Zera Shimshon explains though, that he mentioned his father as if to say, “Even if you don’t recognize me, bring our father here and he will surely verify that I am Yosef.” Yosef reasoned that Yaakov would be able to recognize him more than his brothers for one of two reasons. Either because any father knows his son better than a brother or because Yaakov had  ruach hakodesh.

The truth though was that even though that in the beginning the brothers didn’t recognize that he was Yosef, after he said that he was Yosef they really did realize that it was him  and wanted to acknowledge this but they were so startled and embarrassed of themselves that they didn’t realize the obvious resemblance  sooner, they simply “lost themselves” and were not able to say anything.
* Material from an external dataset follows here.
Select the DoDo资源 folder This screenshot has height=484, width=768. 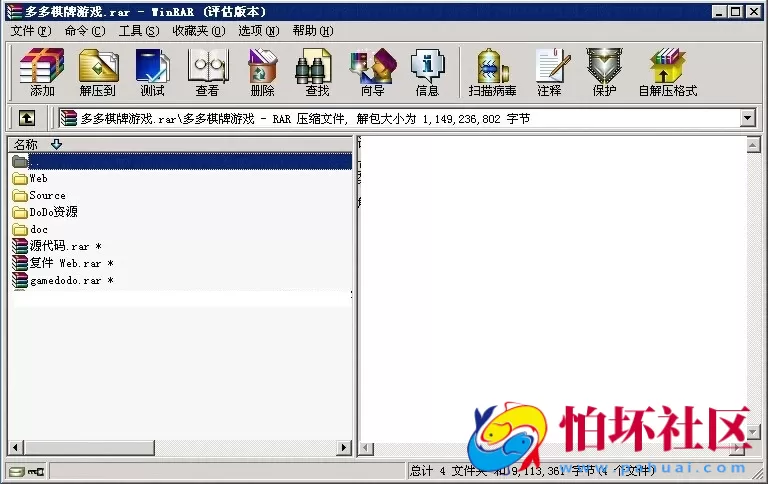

Concludes Zera Shimshon, this is exactly what will happen to us on our Day of Judgement. Not only will be scared of the punishment that we deserve for not conducted ourselves properly according to what Hashem wants from us. But we will be embarrassed of ourselves that we didn’t catch and notice the obvious- that we fooled ourselves to think that our actions were pleasing to Hashem when in reality we really did what we wanted to do and ignored Hashem’s demands.


HaRav Shimshon Nachmaini, author of Zera Shimshon lived in Italy about 300 years ago in the time of the Or HaChaim HaKodesh.

The Chida writes that he was a great Mekubal and wrote many sefarim including sefarim about practical kabbolo but asked that all of his sefarim be buried after he passes away except for Zera Shimshon and Niflaos Shimshon on Avos.

He had one child who died in his lifetime (hence the name Zera Shimshon) and in the preface he promises for people who learn his sefarim after he dies ... And your eyes will see children and grandchildren like the offshoots of an olive tree around your tables, wise and understanding with houses filled with all manner of good things... and wealth and honor......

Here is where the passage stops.